As Asia’s hotel market continues its strong recovery and surpasses pre-pandemic levels, hoteliers and operators are making substantial investments to transform guest experiences, maximise revenues, and streamline operations.
Events like NoVacancy Asia play a valuable role in this moment of change, connecting solution providers with industry leaders who are actively looking for the next breakthrough technologies and services. The convergence of hotel groups, investors, operators, designers and solution providers created an environment ripe for strategic partnerships and transformative discussions about where our industry is headed.
For me, one of the strongest signals from the event was how clearly guest expectations are shifting. Today’s guest doesn’t just want to be recognised; they expect to be understood. They want intuitive, seamless experiences that feel anticipatory, and this shift is creating a growing appetite for hotels to rethink their approach to service, revenue and long-standing measures of performance.
This evolving hospitality landscape demands a shift away from traditional metrics like Revenue Per Available Room (RevPAR) to a more holistic view of Revenue Per Available Guest (RevPAG) for hoteliers to obtain a more well-rounded picture of the opportunities to tap into with each guest well beyond their rooms.
At the event, I spoke about how a unified view of the guest becomes essential in this new landscape.

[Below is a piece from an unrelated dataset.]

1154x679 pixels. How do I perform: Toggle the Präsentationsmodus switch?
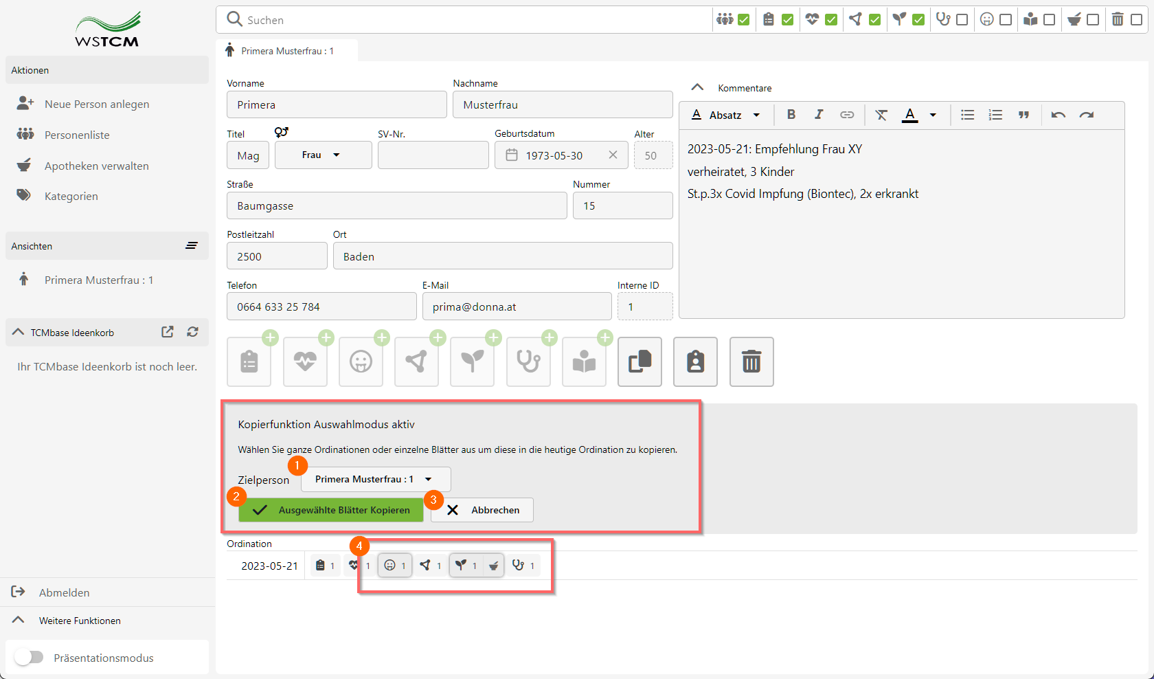pyautogui.click(x=29, y=658)
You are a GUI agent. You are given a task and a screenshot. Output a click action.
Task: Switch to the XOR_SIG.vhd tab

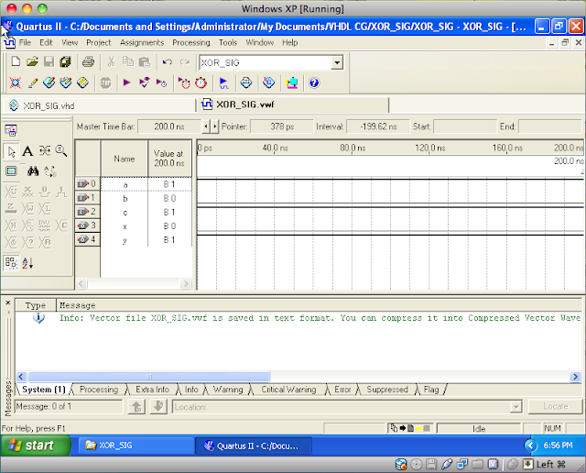(x=48, y=105)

You simply cannot make full use of AI-driven personalisation, guest predictions and optimise total guest revenue without a single, connected view of the guest. A unified technology ecosystem – one that links property management systems (PMS), point-of-sale (POS), engagement tools and analytics – is the foundation that makes modern hospitality possible.
AI is also becoming an important part of this shift; not as a replacement for human service, but as a way to support it. Used well, AI will continue to help hoteliers anticipate needs, reduce friction and give staff the insight they need to deliver memorable moments as we head into 2026.
What NoVacancy Asia reinforced for me is that the industry is entering a new phase – one shaped by integrated systems, deeper personalisation, and more forward-looking revenue strategies. As Asia Pacific continues to accelerate, the opportunity now is to turn these ideas into practical steps that strengthen both operational efficiency and the guest experience.